The sensitive data of students, faculties, and staff of Guilford College in North Carolina have been compromised after ransomware actors hacked into the school’s servers. According to the school’s spokesperson, the cyberattack happened in October.
Upon learning of the intrusion, authorities and security experts were notified immediately to aid with the cyberattack. The North Carolina university had disconnected online following the incident and hired forensic analysts to help investigate.
The hackers have obtained sensitive data from the North Carolina school.
As the school’s spokesperson added, the initial investigation showed evidence suggesting that the hackers obtained sensitive data from students, faculties, and staff. All affected individuals, including the parents of the students, were sent emails to inform them about the incident. Follow-up updates were also sent to advise the victims about the investigation.
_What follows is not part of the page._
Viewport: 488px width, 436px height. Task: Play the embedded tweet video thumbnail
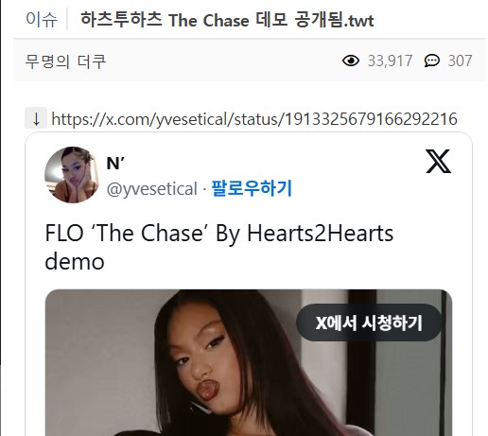[x=249, y=362]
Weeks after the North Carolina school learned of the incident and instigated investigations, the prolific Hive ransomware group claimed to be the perpetrator of the attack. The gang also threatened the university to leak the stolen data if it failed to cooperate, posting samples on their leak site as proof that they were holding the school’s data.
Guilford College then confirms the claims of the Hive ransomware gang, adding that the cybersecurity experts they teamed up with are already reviewing the stolen files. The North Carolina school expressed regret and stated they were doing its best to mitigate the problem.
A recent joint report from the FBI, CISA and DHHS warned people about the growing threat posed by the Hive ransomware group, involving the gang bringing in over $100 million from cyberattacks against 1,300 organisations globally from June last year to this November.
The gang had targeted numerous companies and critical infrastructures under different sectors, such as IT, the government, the military, manufacturing, and more. Furthermore, Hive is also one of the most active ransomware groups operating in the wild.
In the US, at least 35 educational institutions have been struck by cyberattacks this year. Researchers said that most of these attacks resulted in the stolen data being leaked online, exposing victims to further danger.